Salama EGM approves capital increase for merger with Enaya 

05/01/2026 Argaam
Salama’s shareholders approved capital increase for merger with Enaya

Salama’s shareholders approved capital increase for merger with Enaya


Salama Cooperative Insurance Co.'s shareholders approved a 62.98% capital increase to SAR 488.94 million from SAR 300 million, at an extraordinary general meeting (EGM) held on Jan. 4. 

 

In a statement to Tadawul, Salama said it will issue 18.894 million new ordinary shares to shareholders of Saudi Enaya Cooperative Insurance Co. as part of the proposed merger, based on a swap ratio of 0.821 Salama share for each Enaya share.

 

Merger details

Merger Method

Merger of Enaya into Salama, with the transfer of all its rights, obligations, assets, and contracts to Salama

The Value of the Deal

Issuance of 18.89 million shares at a par value of SAR 10 per share in Salama to Enaya shareholders

Stock Par Value

SAR 10

Swap Ratio

Issuing 0.821 share in Salama for every share in Enaya

Valuation of Salama Share

SAR 12.40

Valuation of Enaya Share

SAR 10.19

The Capital of the New Entity

SAR 488.94 mln

Number of Shares

48.89 mln

Ownership of Salama shareholders upon completion

61.36%

Ownership of Enaya shareholders upon completion

38.64%

 

Shareholders also approved all other agenda items, including authorizing Salama’s board of directors, or any person delegated by the board, to take all necessary actions to implement the resolutions.

 

Completion of the merger requires approval from both companies’ shareholders. 

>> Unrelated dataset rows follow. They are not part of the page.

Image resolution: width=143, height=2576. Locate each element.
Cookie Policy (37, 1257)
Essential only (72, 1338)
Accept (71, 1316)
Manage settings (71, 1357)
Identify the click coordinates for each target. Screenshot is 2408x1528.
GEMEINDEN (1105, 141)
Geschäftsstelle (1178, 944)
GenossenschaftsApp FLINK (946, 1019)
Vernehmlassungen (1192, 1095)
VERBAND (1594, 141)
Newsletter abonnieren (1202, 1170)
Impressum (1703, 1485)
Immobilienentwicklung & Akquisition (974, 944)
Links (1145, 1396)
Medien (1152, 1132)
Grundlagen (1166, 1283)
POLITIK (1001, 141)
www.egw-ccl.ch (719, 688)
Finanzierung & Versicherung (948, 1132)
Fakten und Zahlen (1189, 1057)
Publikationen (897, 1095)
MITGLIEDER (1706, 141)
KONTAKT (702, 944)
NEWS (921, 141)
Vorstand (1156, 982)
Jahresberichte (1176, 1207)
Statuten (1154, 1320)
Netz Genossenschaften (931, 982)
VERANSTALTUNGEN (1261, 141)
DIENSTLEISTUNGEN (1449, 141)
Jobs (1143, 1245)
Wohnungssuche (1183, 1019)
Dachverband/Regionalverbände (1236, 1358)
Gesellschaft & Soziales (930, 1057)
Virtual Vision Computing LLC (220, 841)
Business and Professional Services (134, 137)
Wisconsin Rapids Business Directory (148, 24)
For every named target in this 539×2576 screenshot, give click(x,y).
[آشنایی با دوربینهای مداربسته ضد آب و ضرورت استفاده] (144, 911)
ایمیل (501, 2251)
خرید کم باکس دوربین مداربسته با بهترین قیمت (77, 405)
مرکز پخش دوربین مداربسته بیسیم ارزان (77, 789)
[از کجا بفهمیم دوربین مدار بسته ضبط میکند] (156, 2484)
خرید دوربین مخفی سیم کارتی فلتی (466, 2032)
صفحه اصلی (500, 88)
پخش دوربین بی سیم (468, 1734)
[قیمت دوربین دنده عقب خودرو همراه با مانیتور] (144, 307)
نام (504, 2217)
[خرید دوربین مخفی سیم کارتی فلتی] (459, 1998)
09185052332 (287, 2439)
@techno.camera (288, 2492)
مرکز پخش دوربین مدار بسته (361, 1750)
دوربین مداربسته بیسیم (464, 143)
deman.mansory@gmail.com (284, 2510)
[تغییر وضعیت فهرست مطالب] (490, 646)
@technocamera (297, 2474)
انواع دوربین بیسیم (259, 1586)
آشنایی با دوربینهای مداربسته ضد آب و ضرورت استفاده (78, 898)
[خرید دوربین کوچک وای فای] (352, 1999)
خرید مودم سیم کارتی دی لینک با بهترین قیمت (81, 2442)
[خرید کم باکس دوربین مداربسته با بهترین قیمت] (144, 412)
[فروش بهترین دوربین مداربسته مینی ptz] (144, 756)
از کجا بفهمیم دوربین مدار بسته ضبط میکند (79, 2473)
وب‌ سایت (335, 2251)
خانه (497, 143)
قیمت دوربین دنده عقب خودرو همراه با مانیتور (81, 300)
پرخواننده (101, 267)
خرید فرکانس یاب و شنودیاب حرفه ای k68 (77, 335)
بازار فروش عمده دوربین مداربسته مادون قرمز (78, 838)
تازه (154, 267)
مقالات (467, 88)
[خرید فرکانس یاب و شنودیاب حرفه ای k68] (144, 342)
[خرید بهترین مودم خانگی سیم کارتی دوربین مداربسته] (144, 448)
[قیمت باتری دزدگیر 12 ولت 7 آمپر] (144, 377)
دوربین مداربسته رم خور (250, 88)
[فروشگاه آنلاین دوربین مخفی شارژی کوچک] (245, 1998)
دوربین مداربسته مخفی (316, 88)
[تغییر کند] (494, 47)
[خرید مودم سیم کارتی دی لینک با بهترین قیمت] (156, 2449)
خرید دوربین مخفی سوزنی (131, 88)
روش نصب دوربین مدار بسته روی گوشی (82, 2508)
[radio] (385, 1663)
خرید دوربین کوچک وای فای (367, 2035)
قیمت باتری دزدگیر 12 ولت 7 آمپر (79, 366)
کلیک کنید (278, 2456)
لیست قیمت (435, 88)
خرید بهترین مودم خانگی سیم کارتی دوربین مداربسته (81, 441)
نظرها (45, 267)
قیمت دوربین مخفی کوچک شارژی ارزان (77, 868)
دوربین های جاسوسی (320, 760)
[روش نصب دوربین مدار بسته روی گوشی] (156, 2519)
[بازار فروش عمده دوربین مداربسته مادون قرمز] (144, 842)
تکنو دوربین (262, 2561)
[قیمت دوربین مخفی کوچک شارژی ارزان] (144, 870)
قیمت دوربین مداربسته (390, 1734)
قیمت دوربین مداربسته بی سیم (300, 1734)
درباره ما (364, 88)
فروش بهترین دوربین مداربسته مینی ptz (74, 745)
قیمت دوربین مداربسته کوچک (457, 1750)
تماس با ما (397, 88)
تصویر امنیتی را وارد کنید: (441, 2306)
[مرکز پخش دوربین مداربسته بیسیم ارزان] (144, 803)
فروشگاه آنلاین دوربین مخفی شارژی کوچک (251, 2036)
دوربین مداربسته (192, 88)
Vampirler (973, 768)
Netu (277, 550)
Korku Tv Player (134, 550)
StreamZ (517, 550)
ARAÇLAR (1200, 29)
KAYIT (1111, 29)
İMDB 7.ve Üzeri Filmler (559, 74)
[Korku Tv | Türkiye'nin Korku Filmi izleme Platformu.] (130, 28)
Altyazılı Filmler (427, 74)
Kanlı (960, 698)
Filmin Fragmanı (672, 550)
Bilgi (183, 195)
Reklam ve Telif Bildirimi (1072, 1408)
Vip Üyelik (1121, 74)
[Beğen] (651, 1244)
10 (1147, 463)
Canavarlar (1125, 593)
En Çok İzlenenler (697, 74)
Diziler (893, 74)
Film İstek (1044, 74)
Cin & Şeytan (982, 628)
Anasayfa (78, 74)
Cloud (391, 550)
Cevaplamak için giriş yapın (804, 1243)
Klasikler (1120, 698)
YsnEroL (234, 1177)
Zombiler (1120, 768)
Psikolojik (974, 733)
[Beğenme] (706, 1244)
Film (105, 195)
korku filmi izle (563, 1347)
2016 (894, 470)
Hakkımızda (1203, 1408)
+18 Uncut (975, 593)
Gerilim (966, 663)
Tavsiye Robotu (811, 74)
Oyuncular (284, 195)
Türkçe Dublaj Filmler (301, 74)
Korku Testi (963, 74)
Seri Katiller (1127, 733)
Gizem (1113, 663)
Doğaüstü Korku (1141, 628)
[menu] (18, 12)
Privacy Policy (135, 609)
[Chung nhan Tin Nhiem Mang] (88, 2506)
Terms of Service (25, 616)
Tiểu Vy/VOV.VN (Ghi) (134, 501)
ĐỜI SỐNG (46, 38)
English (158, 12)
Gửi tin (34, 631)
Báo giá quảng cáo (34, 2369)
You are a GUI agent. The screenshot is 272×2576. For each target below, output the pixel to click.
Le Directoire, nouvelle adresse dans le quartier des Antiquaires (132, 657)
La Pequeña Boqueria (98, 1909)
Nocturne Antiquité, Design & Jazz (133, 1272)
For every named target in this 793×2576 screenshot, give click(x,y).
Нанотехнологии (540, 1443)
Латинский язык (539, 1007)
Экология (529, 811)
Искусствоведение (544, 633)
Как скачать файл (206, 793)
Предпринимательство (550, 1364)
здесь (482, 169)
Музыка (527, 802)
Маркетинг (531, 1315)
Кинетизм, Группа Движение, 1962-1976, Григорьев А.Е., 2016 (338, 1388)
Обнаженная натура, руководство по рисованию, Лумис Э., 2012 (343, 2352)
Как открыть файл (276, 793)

Once approved, Salama will issue new shares to eligible Enaya shareholders.


The two companies signed a memorandum of understanding (MoU) in February 2025 to assess the merger’s feasibility. In June, the General Authority for Competition cleared the economic concentration, according to Argaam data.

A binding merger agreement was signed in August, under which Enaya will be merged into Salama. The Insurance Authority greenlit the merger and related matters on Nov. 16, followed by the Capital Market Authority’s (CMA) approval on Dec. 1.